While various organizations have made substantial progress developing health care performance measures, it's time for Congress to establish an entity that can standardize these measures across the health care system, according to a report from the Institute of Medicine.
Such a board should be part of the Department of Health and Human Services, according to the report.
In particular, any participating provider should be required to submit performance data to the board, so that Medicare could use the information for quality improvement activities or as a basis for payment incentives and public reporting, the IOM committee wrote. The committee's efforts were mandated by Congress and sponsored by the HHS.
In a statement, Dr. C. Anderson Hedberg, president of the American College of Physicians, praised the IOM's intention to establish a centralized organizing structure.
“This may be one way to set clear quality goals, coordinate performance measurement efforts, support fair comparisons of cost and quality, and ensure stable funding for organizations involved in performance measurement,” Dr. Hedberg said.

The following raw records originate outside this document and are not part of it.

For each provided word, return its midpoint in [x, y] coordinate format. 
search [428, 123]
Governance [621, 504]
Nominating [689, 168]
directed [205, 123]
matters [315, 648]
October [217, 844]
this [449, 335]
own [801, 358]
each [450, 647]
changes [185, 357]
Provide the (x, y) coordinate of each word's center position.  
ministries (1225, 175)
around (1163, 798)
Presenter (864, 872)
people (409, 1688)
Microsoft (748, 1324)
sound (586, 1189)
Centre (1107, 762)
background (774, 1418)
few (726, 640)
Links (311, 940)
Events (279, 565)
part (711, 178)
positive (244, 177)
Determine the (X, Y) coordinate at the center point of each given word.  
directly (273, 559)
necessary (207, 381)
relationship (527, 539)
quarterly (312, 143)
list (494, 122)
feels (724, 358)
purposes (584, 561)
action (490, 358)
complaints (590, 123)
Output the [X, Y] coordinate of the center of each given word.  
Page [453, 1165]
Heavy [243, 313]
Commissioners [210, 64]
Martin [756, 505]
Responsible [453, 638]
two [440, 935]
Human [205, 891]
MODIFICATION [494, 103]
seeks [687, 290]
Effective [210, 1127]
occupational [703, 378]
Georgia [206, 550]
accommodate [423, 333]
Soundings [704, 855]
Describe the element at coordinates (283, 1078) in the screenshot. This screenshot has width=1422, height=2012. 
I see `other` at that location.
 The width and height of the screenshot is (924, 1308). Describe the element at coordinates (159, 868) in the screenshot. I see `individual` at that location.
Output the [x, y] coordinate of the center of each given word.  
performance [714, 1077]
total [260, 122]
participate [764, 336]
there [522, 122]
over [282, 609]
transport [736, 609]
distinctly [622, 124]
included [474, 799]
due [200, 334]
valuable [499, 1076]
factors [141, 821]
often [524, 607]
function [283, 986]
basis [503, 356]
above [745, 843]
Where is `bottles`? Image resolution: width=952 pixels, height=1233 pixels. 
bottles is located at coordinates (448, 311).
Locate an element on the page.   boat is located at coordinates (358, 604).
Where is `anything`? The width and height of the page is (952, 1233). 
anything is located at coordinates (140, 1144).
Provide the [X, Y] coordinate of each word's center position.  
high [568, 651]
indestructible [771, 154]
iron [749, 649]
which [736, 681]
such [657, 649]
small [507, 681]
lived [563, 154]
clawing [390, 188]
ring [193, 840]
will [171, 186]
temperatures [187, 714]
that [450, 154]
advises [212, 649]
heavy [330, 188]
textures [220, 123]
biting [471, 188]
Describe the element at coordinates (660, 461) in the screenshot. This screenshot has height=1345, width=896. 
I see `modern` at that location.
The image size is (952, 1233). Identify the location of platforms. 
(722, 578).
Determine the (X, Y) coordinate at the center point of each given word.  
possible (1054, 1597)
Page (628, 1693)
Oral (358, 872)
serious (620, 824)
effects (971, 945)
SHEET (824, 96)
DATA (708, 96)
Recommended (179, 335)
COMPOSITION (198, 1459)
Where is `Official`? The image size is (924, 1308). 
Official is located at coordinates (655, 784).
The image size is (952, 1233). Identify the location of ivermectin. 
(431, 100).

A standard nationwide set of measures “would avoid the morass of everyone developing their own, including the government,” Dr. Larry Fields, president of the American Academy of Family Physicians, said in an interview.
But it may not necessarily take a national board to get people to adopt a consensus on measures, he added. The key is to have a set of measures that are accepted as reasonable by these programs. “Other measures can be added as necessary.”
Performance measures are benchmarks by which health care providers and organizations can determine their success in delivering care. Examples include regular blood and urine tests for diabetic patients, a facility's 30-day survival rate among cardiac bypass patients, or perceptions of care collected from patient surveys.
The problem is all of these independent initiatives have led to duplication in some areas and neglect in others that are important to national health goals, the committee noted. Individual stakeholders understandably focus on certain features of care that they consider to be the highest priority for improvement. “But they frequently overlook areas of national interest that are difficult to quantify, such as whether care is equitable, efficient, and well coordinated.”
As an initial step toward achieving a universally accepted set of measures, the report recommended the adoption of an evidence-based “starter set” of existing measures that would cover care delivered in ambulatory, acute care, and long-term care settings and in dialysis centers. As one of the founding members of the Ambulatory Care Quality Alliance (AQA), the ACP was pleased that the starter set proposed by the IOM comprised the AQA's 26 clinical performance measures for the ambulatory care setting.
The board should also guide development in areas that are currently lacking in performance measures, such as efficiency, equity, and patient-centered care, the committee noted.
“One of the biggest obstacles to overcoming shortfalls in the quality of health care is the absence of a coherent, national system for assessing and reporting on the performance of providers and organizations,” said IOM committee chair Steven Schroeder, Ph.D., professor of health and health care, University of California, San Francisco. Leadership at the federal level is needed to ensure that performance measures achieve national goals for health care improvement, he said.
The committee recommended that Congress should authorize $100 million to $200 million in annual funding for the national board from the Medicare Trust Fund. This amounts to less than one-tenth of 1 percent of annual Medicare expenditures.
What's lacking in the report is a recommendation for Congress and the private payers to put money into the system to help defray costs of this type of reporting, Dr. Fields said. “The two must go hand in hand, because this type of reporting costs money.” Otherwise, pay for performance is going to be an extreme burden to physicians–primary care physicians in particular–if they don't have technology to do pay for performance, he said.
Questions remain on whether pay for performance can improve quality, Dr. Fields noted. “Some of the private payers don't buy into that. When they talk about quality, what they really mean is saving money.” For certain diseases, this type of reporting has been effective, “but it's not yet been shown to be effective over a wide series of medical problems.”
If a universal system is instituted, it needs to be pilot tested first, to find out if it can improve quality, he said. “There needs to be a gradual shift from reporting aspects [of clinical measures] to actual quality measures.”
Requested by Congress, the report is the first in a series that will focus on the redesign of health insurance to accelerate the pace of quality improvement efforts in the United States. Subsequent reports will evaluate Medicare's Quality Improvement Organization program and analyze payment incentives.